I lay in bed a long time thinking about it, and the more I thought about it, the worse I felt about myself, about Justin. And yet. . . somewhere, for a long time, I had known— not that this would happen, but that something would happen, and then everything would be over.
After another long while Justin came in. I didn’t want to look at him.
He put a glass of orange juice on the table beside the bed. “Good morning.”
I didn’t say anything. He went to the window, stared out for a bit and then turned around, leaning against it, his arms crossed.

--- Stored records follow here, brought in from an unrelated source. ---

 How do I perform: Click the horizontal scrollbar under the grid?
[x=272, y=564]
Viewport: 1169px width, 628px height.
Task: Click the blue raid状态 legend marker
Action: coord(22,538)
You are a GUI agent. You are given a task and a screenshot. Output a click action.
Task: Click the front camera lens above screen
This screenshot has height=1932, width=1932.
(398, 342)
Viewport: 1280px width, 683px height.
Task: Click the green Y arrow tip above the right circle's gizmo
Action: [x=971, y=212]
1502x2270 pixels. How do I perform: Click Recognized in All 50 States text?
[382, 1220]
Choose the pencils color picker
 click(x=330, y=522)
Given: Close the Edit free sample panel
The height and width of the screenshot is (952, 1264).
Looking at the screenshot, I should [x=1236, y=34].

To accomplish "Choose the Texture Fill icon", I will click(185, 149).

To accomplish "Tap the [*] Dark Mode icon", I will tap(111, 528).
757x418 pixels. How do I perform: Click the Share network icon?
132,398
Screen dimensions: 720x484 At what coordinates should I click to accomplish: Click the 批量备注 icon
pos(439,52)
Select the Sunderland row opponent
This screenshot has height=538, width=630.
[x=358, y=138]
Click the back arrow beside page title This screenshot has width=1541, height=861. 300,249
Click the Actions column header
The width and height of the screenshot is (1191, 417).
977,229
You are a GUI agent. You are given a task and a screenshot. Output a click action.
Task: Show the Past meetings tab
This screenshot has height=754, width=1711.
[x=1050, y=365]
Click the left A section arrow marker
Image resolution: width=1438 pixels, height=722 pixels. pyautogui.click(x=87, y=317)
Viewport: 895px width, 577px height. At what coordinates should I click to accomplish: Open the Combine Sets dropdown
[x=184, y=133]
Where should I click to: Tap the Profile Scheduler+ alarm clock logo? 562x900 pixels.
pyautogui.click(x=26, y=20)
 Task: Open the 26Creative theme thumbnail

“Do you want to talk about it now or later?"
I sat up and drank some juice.
“Are you worried? About yourself?”
Right on. But I still didn’t say anything, I wanted to be left alone. I wanted somehow not to have to think about it or talk about it.
“I don’t want to talk about it, Justin. Let’s just leave it.”
“I don’t think that would be a good idea. For you. Your first impulse is to run. So you’ll run from this and then spend unnecessary years worrying about it. There’s nothing about it to worry you. You reacted to a lot of strain—and shock—in a normal fashion. At your age, anything could trigger it.”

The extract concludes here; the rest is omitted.